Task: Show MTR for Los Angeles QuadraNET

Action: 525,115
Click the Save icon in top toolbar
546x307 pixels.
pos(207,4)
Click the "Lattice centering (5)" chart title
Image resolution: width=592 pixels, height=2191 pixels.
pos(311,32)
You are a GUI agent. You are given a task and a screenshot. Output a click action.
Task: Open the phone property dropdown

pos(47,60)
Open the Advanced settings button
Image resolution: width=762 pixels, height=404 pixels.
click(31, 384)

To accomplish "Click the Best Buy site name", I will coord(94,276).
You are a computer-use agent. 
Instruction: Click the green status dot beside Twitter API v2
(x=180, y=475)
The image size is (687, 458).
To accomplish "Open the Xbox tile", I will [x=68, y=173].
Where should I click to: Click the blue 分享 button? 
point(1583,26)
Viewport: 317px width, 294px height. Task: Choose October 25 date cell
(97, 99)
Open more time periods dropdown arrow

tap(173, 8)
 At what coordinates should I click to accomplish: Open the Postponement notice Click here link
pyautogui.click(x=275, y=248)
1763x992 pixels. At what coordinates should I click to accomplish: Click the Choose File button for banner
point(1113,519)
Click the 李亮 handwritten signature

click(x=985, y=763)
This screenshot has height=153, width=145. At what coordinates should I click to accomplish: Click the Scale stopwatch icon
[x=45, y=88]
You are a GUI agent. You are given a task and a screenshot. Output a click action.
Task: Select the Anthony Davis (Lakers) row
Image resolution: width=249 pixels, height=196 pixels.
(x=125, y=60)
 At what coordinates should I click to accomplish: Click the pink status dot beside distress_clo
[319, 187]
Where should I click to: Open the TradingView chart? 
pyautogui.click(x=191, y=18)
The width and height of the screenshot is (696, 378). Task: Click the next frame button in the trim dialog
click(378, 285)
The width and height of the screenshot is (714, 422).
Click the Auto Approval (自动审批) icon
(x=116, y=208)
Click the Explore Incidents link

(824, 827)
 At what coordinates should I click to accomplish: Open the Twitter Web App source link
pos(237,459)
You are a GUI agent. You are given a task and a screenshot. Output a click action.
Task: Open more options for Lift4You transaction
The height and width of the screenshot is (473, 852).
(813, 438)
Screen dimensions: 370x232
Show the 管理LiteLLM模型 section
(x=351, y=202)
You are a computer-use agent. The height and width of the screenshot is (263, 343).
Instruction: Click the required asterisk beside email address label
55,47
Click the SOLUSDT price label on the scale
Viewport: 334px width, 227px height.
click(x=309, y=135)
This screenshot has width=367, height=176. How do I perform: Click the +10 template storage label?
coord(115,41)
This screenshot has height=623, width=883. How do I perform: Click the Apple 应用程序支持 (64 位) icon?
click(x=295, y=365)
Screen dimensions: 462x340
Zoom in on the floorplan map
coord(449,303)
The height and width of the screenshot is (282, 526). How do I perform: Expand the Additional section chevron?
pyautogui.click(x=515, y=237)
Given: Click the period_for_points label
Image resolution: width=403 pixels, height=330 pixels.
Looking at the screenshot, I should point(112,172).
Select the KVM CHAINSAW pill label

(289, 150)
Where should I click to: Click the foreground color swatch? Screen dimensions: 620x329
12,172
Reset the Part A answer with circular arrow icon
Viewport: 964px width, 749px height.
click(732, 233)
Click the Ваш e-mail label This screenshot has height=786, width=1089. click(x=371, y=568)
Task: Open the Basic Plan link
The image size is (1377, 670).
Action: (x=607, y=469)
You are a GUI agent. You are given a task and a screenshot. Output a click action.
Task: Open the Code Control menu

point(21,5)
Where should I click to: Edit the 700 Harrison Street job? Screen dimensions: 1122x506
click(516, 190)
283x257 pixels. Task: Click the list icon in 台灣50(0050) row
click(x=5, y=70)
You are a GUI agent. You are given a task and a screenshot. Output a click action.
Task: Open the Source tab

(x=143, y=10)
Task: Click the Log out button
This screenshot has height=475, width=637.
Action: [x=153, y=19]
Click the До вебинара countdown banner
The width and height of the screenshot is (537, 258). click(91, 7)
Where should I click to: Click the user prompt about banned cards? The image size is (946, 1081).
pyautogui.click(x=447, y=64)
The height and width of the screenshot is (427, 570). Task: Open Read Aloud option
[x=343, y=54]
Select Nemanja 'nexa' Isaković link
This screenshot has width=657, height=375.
═══
Work order -> Pull out all lines from the listing that contain the string "will".

Response area ->
To accomplish "Click the Best Buy site name", I will coord(94,276).
To accomplish "Open the Xbox tile", I will [x=68, y=173].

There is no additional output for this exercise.